Une cabane mauve trônait au centre de la clairière. Le vent soufflait toujours mais on n’y voyait plus les ombres onduler et on n’y entendait plus les frottements des épines qui tombent ; il émettait tout juste un petit sifflement en faisant danser ce qui ressemblait à des brins d’herbe comme une surface liquide. Tous ces bruits étaient ceux de la forêt qu’ils laissaient derrière eux.
Félix fut invité à poursuivre son exploration jusque dans l’étrange bâtisse. Une improbable construction aux murs rose foncé qui ressemblaient à de la sève solidifiée. Une ouverture dans le plafond faisait office de puits de lumière, sans grande réussite. Seuls les murs laissaient passer une lumière diffuse à travers leurs fissures qui dessinaient la carte d’un territoire imaginaire.
Le sol était plat et solide ; suffisamment pour faire rebondir sa balle. Ce dont il ne se priva pas. Ses nouveaux amis semblèrent amusés de cette étrange trajectoire et accompagnèrent le dribble de l’enfant d’applaudissements maladroits et de vivats tandis que l’écho du rebond faisait vibrer l’air. Gninini.
Il se demandait à quoi pouvait bien servir cette cabane.

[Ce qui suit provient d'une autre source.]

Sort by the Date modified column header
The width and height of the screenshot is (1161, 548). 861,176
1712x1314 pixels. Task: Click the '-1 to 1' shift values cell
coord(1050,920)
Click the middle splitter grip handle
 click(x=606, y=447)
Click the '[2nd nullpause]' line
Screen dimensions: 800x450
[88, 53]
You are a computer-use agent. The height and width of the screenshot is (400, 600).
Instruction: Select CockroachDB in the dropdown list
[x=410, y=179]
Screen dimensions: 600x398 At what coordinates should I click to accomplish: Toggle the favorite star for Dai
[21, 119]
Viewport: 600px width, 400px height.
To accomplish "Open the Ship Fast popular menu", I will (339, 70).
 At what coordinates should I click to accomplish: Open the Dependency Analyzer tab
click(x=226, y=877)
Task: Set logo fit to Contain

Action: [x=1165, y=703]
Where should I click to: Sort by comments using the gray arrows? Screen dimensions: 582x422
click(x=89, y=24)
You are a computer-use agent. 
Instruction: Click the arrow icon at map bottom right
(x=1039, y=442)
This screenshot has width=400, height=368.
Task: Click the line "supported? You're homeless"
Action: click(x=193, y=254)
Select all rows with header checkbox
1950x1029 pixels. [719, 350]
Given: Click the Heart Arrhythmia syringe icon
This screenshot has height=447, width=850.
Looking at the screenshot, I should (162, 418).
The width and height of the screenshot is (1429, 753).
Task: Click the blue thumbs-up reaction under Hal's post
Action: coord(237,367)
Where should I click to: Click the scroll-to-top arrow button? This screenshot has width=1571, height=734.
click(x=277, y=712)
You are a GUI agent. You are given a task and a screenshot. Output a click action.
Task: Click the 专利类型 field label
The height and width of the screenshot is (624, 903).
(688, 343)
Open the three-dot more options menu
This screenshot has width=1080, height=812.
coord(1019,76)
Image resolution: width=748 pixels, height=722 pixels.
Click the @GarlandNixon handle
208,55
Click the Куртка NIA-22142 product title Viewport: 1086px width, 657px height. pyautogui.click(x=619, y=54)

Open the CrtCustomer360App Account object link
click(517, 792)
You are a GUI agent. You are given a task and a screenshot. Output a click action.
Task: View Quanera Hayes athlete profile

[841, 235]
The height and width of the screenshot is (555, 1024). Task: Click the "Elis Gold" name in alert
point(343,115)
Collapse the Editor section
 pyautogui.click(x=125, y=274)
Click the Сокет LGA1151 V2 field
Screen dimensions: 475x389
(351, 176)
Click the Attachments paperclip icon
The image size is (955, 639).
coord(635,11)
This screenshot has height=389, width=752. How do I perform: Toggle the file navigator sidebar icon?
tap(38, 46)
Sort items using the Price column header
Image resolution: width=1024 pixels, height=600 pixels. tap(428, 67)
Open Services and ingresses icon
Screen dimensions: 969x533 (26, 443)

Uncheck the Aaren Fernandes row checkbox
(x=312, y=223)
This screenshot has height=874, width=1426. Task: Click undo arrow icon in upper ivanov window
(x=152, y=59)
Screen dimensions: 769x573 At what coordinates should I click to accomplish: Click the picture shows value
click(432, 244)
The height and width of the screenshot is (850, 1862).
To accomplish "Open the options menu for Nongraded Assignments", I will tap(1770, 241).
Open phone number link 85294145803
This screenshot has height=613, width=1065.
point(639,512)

Les fournitures étaient trop peu nombreuses pour en faire un lieu d’habitation. C’était peut-être un abri ; Félix avait pu le remarquer depuis son arrivée, les tempêtes sur cette planète étaient particulièrement violentes. C’est pour ça que les arbres ont des troncs si massifs. Et que les créatures se sont construit cet abri.
C’est en tout cas ce qu’il avait supposé. Il ne voyait pas qui d’autre aurait pu le construire. Ils se comportaient comme s’ils étaient chez eux. Et Félix était leur hôte d’honneur.

Félix n’avait pas peur. Il n’aurait peut-être plus jamais l’occasion de fêter un anniversaire sur Terre mais il n’était pas triste. Il avait oublié le chemin de la maison, mais il n’oublierait jamais la mélodie des bois.